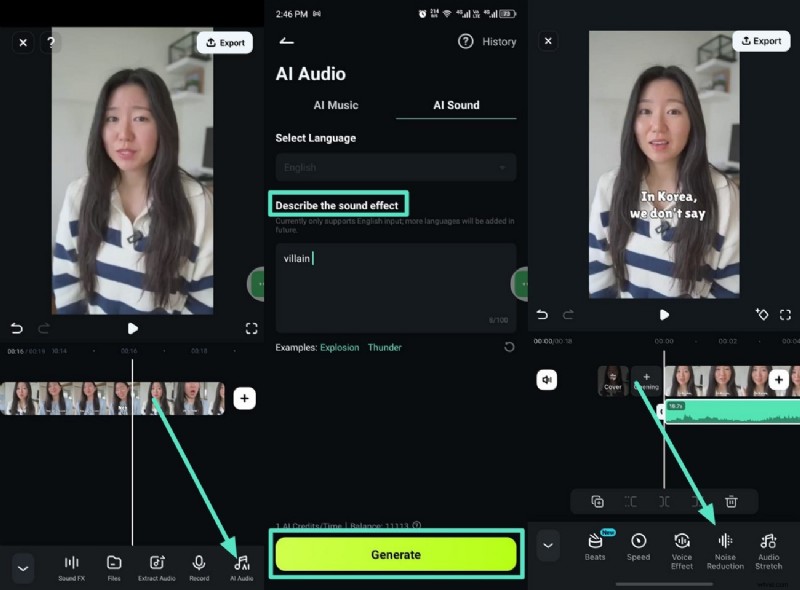Tap the Explosion example link

[341, 347]
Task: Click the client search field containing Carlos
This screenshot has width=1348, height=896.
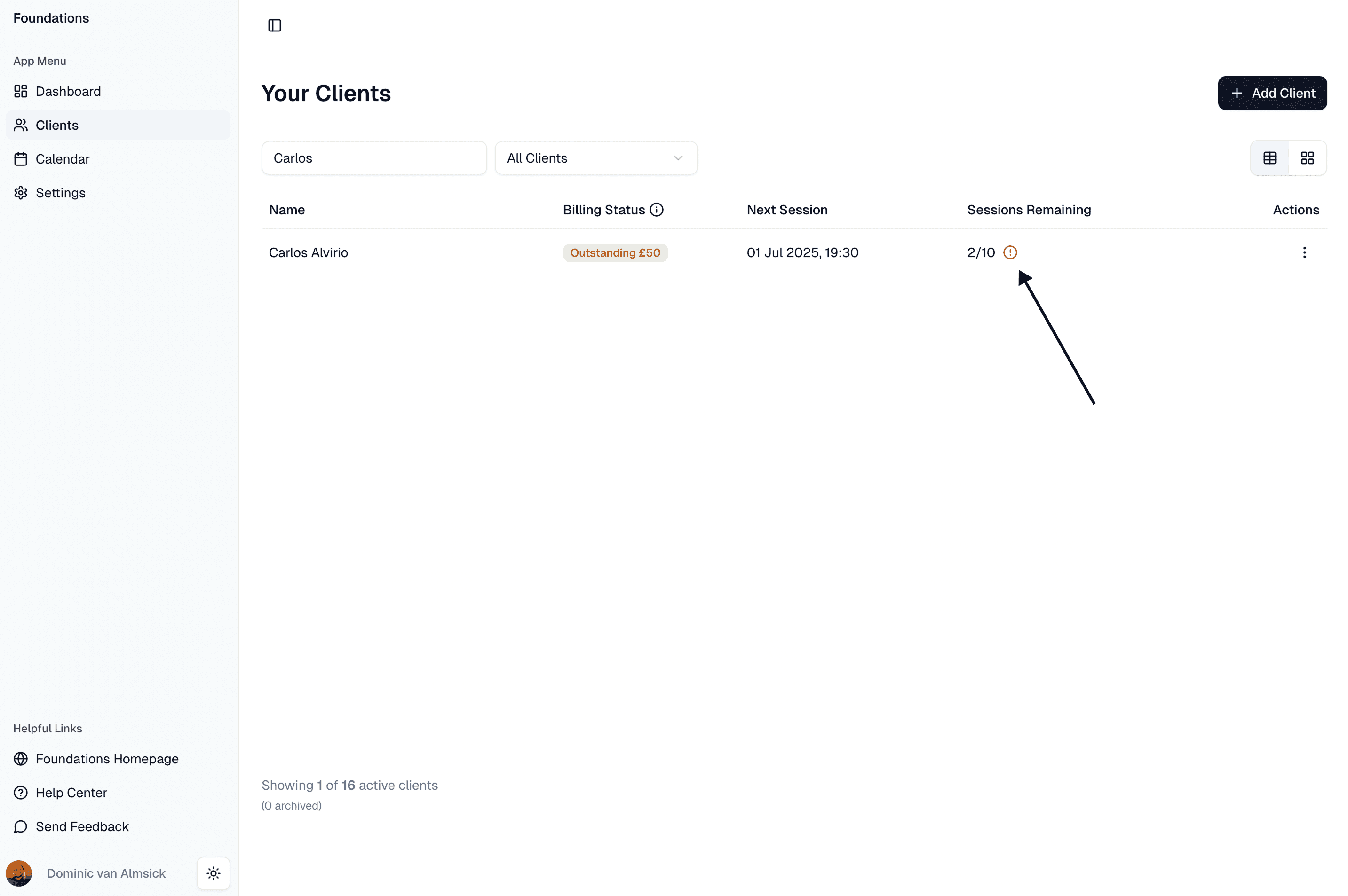Action: tap(374, 158)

> [Work item]: Your answer must be only the lines from the one that holds "Task: Click the" to the end of the listing, each restated word for word, with both ends kept and pictures left out.

> [Answer below]:
Task: Click the client search field containing Carlos
This screenshot has width=1348, height=896.
Action: tap(374, 158)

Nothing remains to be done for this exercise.